▸ **Do this**: Please reproduce every line of the data below without changing anything.

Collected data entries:
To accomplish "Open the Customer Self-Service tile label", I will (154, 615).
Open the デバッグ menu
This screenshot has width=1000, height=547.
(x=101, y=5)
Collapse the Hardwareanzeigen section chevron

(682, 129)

▸ **The answer**:
To accomplish "Open the Customer Self-Service tile label", I will (154, 615).
Open the デバッグ menu
This screenshot has width=1000, height=547.
(x=101, y=5)
Collapse the Hardwareanzeigen section chevron

(682, 129)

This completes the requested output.